Wir waren zutiefst deprimiert und apathisch. Schließlich ist es sehr schwierig, rund um die Uhr zu verfolgen, was im eigenen Land geschieht. In diesem Zustand hat man keine Lust, etwas zu tun oder zu schaffen. Ein weiterer schwieriger Moment war die berufliche Herausforderung.
Wir probten gerade „Radio & Juliet & Quatro“ für die Aufführung am 19. März in Zagreb. Alles war bereit, und das Projekt war genehmigt. Aber vom gesamten Team sind nur meine Frau und ich in Europa gelandet. Alle anderen Mitwirkenden blieben in der Ukraine.
Offenbar haben Sie einen Weg aus der Apathie gefunden, denn das Stück war schon mehrmals in Europa zu sehen.
Ursprünglich wollte ich mich wirklich nicht engagieren, da meine Arbeit mit Kunst zu tun hat, was Freude und Unterhaltung bedeutet. Aber dann sahen wir, dass dieser Schwebezustand weder für uns noch für unsere Verwandten gut ist. Wir verstanden, dass wir Projekte ins Leben rufen und Arbeitsplätze für diejenigen schaffen können, die gehen konnten. Dass die Chance besteht, Wohltätigkeitsveranstaltungen zu organisieren. Also machten wir uns wieder an die Arbeit.
Wie sah das aus?
Wir setzten uns mit großen europäischen Theatern in Verbindung, um sie in das Projekt einzubinden. Ich sprach mit Bühnen in Bratislava, Prag und Brünn. Die erste Zusage kam vom Theater im slowenischen Maribor, wo Edward Clug, der Schöpfer der Choreografie von „Radio & Julia“, arbeitet. Innerhalb weniger Tage klärten wir die technischen Fragen, um doch noch in Zagreb auftreten zu können. Für zwei Wochen zog ich mit meiner Familie nach Slowenien, um dort zu proben.
Schwierige Bedingungen, aber Sie sind dann ja sogar auch auf Tour gegangen.
Ja, in kürzester Zeit haben wir Tourneen in Italien und Rumänien organisiert – mit Galakonzerten und klassischen Stücken wie „Giselle“. Alle Künstler waren über ganz Europa verstreut.

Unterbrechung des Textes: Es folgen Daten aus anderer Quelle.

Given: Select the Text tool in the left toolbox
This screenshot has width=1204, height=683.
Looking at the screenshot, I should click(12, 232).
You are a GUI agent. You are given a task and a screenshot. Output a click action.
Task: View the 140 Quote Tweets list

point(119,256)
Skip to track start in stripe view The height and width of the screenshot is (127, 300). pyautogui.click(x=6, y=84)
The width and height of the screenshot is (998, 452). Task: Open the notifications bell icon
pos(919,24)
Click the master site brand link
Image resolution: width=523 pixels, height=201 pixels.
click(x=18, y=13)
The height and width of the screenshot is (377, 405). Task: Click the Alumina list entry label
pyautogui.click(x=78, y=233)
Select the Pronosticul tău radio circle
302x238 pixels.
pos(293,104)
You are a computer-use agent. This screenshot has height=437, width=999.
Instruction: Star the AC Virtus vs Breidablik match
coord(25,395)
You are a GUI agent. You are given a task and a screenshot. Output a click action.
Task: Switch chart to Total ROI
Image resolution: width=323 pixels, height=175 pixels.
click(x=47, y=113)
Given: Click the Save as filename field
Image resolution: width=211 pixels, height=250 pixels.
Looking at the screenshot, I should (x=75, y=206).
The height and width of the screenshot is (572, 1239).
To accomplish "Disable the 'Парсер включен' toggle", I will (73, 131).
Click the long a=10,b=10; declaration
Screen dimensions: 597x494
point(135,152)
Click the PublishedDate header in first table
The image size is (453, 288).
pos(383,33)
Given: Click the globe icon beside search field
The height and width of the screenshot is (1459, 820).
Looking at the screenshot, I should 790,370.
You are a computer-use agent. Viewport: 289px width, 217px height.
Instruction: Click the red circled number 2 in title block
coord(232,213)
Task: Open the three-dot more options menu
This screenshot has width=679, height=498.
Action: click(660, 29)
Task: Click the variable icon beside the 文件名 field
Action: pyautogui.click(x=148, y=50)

Aber ich versammelte ein Team und fand eine Basis für die Proben in Polen. Zudem mussten die Leute untergebracht werden, was nicht leicht war, denn es gab viele Flüchtlinge.
Wo wohnten Sie selbst in dieser Zeit?
Wir hatten keinen festen Wohnsitz. Die Familie ging mit mir überall hin. In zwei Monaten besuchten wir neun Länder und legten mehr als 30 000 Kilometer zurück. Während der Tournee bewegten wir uns mit dem Auto, oft ging es nachts in die nächste Stadt. In zwei Monaten absolvierten wir mehr als 20 Auftritte.
Nach jedem Auftritt haben wir den Leuten erzählt, was in der Ukraine passiert.
Ivan Zhuravlev
Haben Sie bei der Tournee auch den Krieg in der Ukraine thematisiert?
Ja, wir sind ein Sprachrohr unseres Landes. Nach jedem Auftritt haben wir den Leuten erzählt, was in der Ukraine passiert. Es gab Situationen, in denen ich mit Menschen sprach, die nicht so recht an die Geschehnisse in der Ukraine glaubten. Meine Aufgabe war es, die Menschen über den Krieg zu informieren. Das hat mich inspiriert und hilft mir immer noch, weiterzumachen.
Was erwartet das Publikum bei der Aufführung in Berlin?
Das Stück ist sehr minimalistisch. Auf der Bühne sehen wir nur das Cello, das Klavier und die Balletttänzerinnen- und Tänzer. Die Musik des Radiohead-Albums „O.K. Computer“ und Shakespeares Drama sind eine gewagte Kombination, die subtile Emotionen hervorruft. Edward Clug schuf die Choreografie und die Inszenierung im Jahr 2005, seitdem ist das Stück weltweit sehr beliebt.
Was geschieht mit den Einnahmen?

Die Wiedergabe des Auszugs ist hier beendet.